So, Sharon kind of got on my case about my last post. She challenged that I *do* love T-E-C. It’s why the whole Saoirse 2.0 journey happened. It’s why I work so hard to financially take care of us. It’s seen in my actions, if not always in my thoughts.
And, she’s probably right.
Love is a charged subject for me. Yes, there is the pure kind of love that I have for my Mom or my step-Dad…. but there is also the “love” of my father who constantly tore us down, or the “love” of my grandmother, who was just freaking crazy…. then to top it off there is the “love” of sexual abuse. “Love” hurts, has conditions, etc. Is it any wonder I often want little to do with it?

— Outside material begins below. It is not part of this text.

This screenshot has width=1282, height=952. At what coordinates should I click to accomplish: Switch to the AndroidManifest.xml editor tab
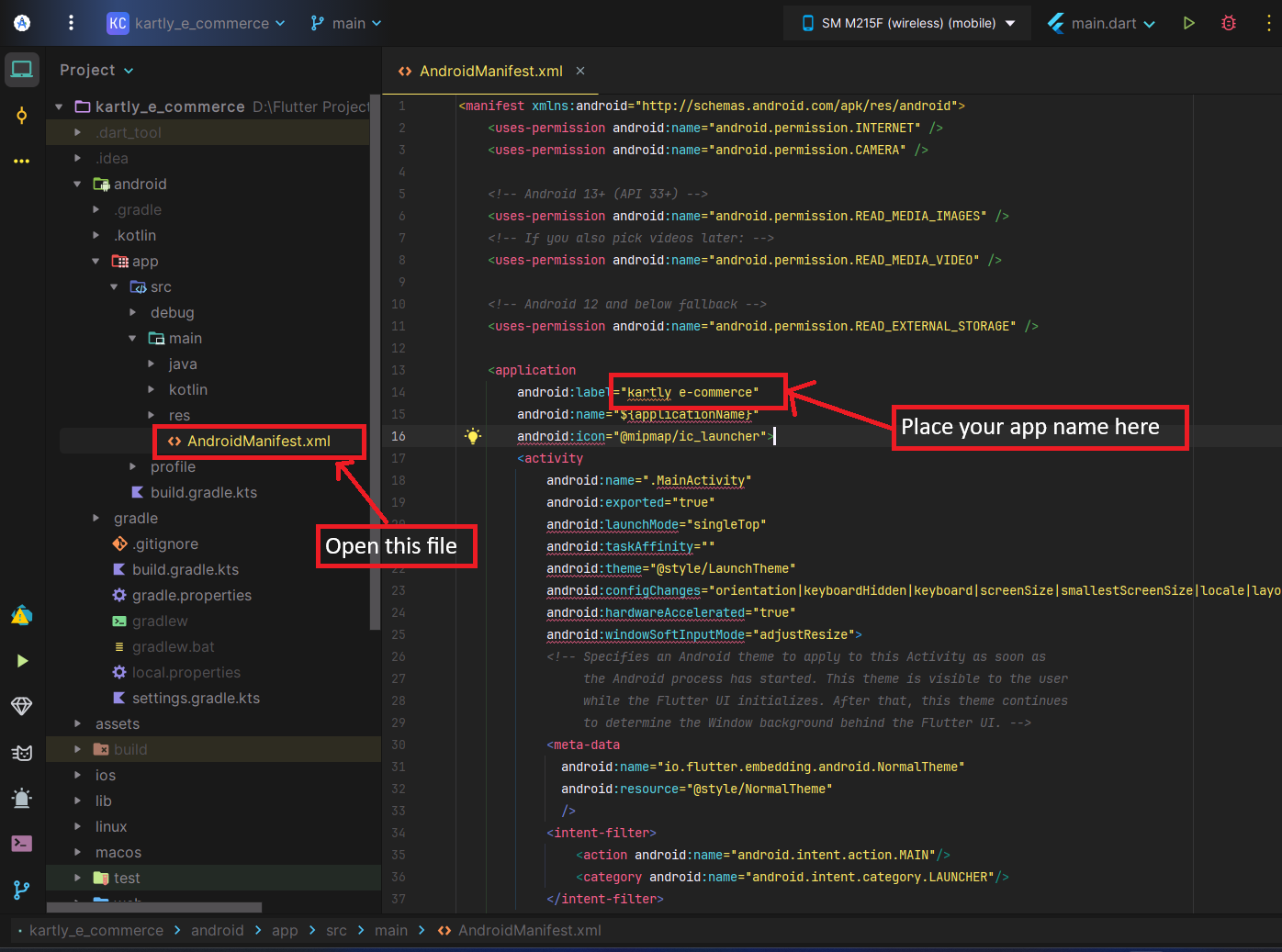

It’s hard for me to separate “love” from real, unconditional love. “Love” has been programmed pretty deeply. Not feeling good about myself has been programmed pretty deeply. These things were reinforced for years on end, and I guess I’ve kind of been brain washed to hate myself. Deep, deep down I’m convinced I’m a piece of shit.
So, how to correct this? I think it’s going to be like going off Zyprexa. Cold-turkey isn’t going to work. Slowly working on it over time is probably the only way. Baby steps, and all that. Today, I’m going to attempt to feel neutral about myself. <laugh> Feeling good about myself, feeling self-love, these things seem far away from me. But I don’t have to put myself down and feel like shit. I don’t have to perpetuate the messages my father programmed into me growing up. These are lies that I believe, and its time to fix that bit of programming.
And I’m really zoning out. Time to post and move on.